When the oil market open on Sunday night,
there really hasn't been much of a reaction.
And I think it's sort of intuitive,
which is that you could come up with any number you want,
a trillion, 300 billion, 100 billion.
In the medium and short term,
what matters, I presume,
is capacity to pump barrels and sell them.
And one of the things that we've seen,
we've seen these charts of how Venezuelan oil production
over the years has dropped off quite precipitously
and their various sort of potential drivers, including maybe price, maybe sanctions,
but also the story that the socialist government, that nationalized a lot of the oil infrastructure,
has let the oil infrastructure deteriorate.
Give us your read.
Like, I know where you don't literally have a chart here, but if you could, like,
have that chart in your mind.
Everyone imagine a chart of a line going down.
Mostly down.
Why don't you, like, tell us the story of that chart?
Sure, sure.
I love describing charts.
And I'm also, you know, as Joe well knows, Tracy, you probably know as well.
I'm a historian by training, so I love to go back in time and start at the beginning.
And the beginning for Venezuela oil is over 100 years ago.
Venezuela is one of the oldest oil producers in the world.
First began to commercially produce crude in the 1920s, 1930s.
For a while, you know, close to 30 years, it was arguably the second most important oil producer
in the world and in the Western Hemisphere because it was so close to the United States.
It was sending a lot of its crude to the U.S.
This was before the Middle East became a major concern in the 50s and 60s.
Venezuela has been around for a long time.
It's pumped a lot of crude.
When we think about the chart for Venezuela oil production, it's actually, you know, it's less of a collapse in the last 20 years.
If you look at it, it's more of a W.
Venezuela crude output goes up and up and up from the 20s all the way up to the early 70s,
where it exceeds three million barrels a day.
That is, I believe, the historic peak for Venezuela output.

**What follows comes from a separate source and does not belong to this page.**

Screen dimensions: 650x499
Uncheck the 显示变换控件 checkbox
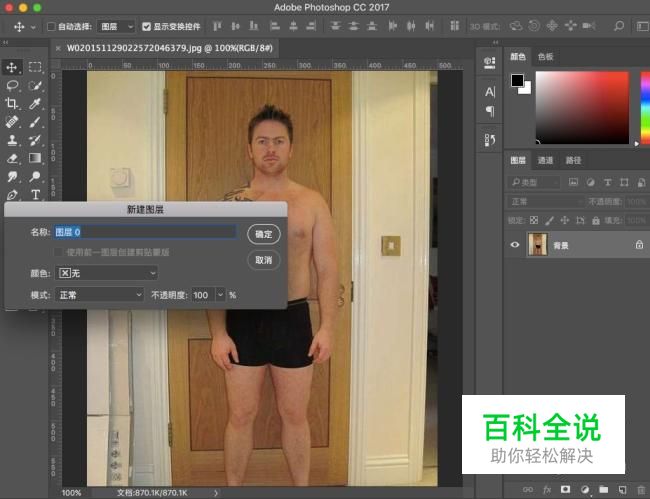pyautogui.click(x=147, y=26)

In the mid-1970s, Venezuela production starts to fall.
It falls quite sharply.
There are a lot of reasons for that.
One of which is the Middle East.
They were facing much stiffer competition, from cheaper producers.
Investment was being cut.
They had to drop production.
So production falls from the 70s into the 80s.
In the 90s, it starts to climb again.
And this has to do with Pedevesa, the Venezuelan national oil company.
For a long time, pedavesa was kind of unique when it comes to national oil companies.
You know, we talk about Aramco in Saudi Arabia, the Iraqi petroleum company, the Kuwaiti
petroleum company.
You know, almost every big oil producer in the world has a national oil company.
Venezuela's pedivisa for a long time was run like a capitalist enterprise.
It was run on the basis of securing profit.
In the 90s, it was very good at making deals with the international oil companies, both
from the West and elsewhere.
So in the 90s, about 30, 35 years ago, Venezuela output starts to climb again.
And in the early 2000s, it gets close to 3 million barrels a day, just as prices are peaking.
Venezuela is making a tremendous amount of money in the early 2000s.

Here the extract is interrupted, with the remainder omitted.